La tarde transcurrió por senderos poco transitados y puentecillos que cruzaban riachuelos. Me sentía más segura pero prefería no tener que volver a bajar del sillín. Ya me imaginaba las agujetas que tendría al día siguiente, ¡y no precisamente por haber practicado la actividad que yo tenía en mente cuando había salido de mi casa esa mañana!

"Bueno", me gritó desde la cabeza del pelotón, "ya va siendo hora de que vayamos volviendo". ¡Por fin aparecía una luz al final del túnel! "Vamos por la carretera secundaria, es más rápido" volvió a gritar.

Me sentí como Jesús en su camino al Gólgota. Los coches nos adelantaban muy pegados a nosotros, pues no había arcén. Pero lo peor estaba por llegar: el sol comenzó a despedirse de nosotros. Algunos coches tenían ya sus luces encendidas. Y yo, con mis maravillosas gafas de sol graduadas: tan oscuras como las copas de los árboles a nuestro alrededor. ¡Ahora sí que estaba perdida!

El campo se adivinaba al lado de la carretera. Era todo lo que podía decir. Si hubiera habido un precipicio me hubiera dado lo mismo: para mí todo tenía el mismo aspecto: oscuro, indefinido. Mi única obsesión era no perderle de vista a él. Me afané por pedalear lo más pegada a su bicicleta. Los coches no paraban de adelantarnos y yo me preguntaba cuál sería el que finalmente terminaría con la pesadilla en la que se había convertido una tarde de seducción.

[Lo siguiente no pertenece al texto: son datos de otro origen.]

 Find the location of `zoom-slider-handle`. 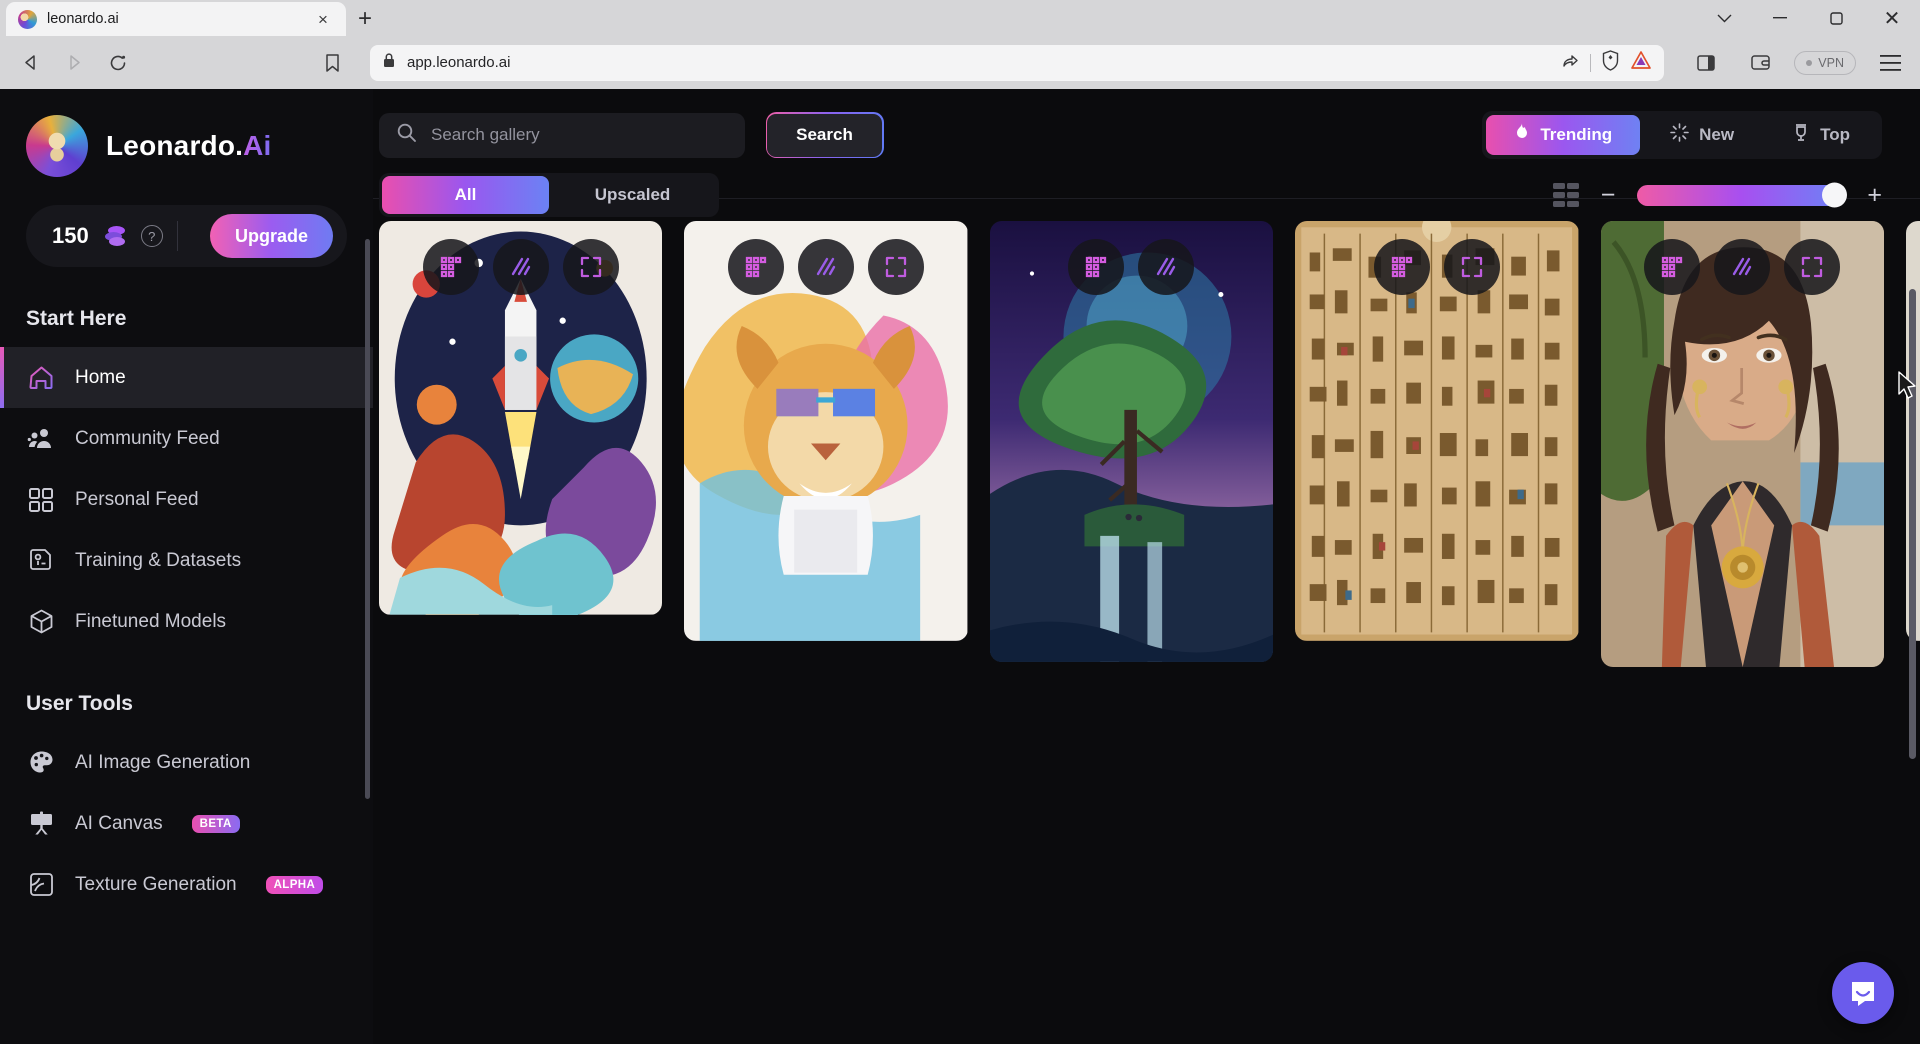

zoom-slider-handle is located at coordinates (1835, 195).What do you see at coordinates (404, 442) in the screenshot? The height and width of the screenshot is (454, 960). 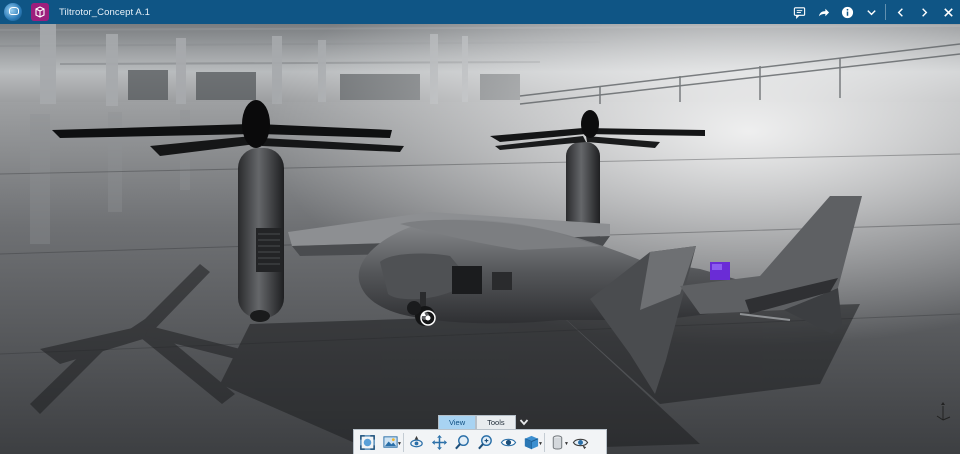 I see `action-bar-divider` at bounding box center [404, 442].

No sé si fue San Judas Tadeo, pero allí estaba, ¡por fin!, la urbanización. ¡Y muy bien iluminada, por cierto! Pedaleamos hacia el garaje de su casa. Había que bajar una rampa muy corta y empinada.

Caí estrepitosamente. Me daba igual. Mis gafas permanecieron, afortunadamente, bien colocadas sobre mis orejas. Pero mi dignidad se encontraba por los suelos.

El taxi me dejó en casa cerca de medianoche. Tras la caída me había curado las dos heridas en las rodillas y en las manos al tiempo que me preguntaba, desde su ingenua perspectiva, si me lo había pasado bien.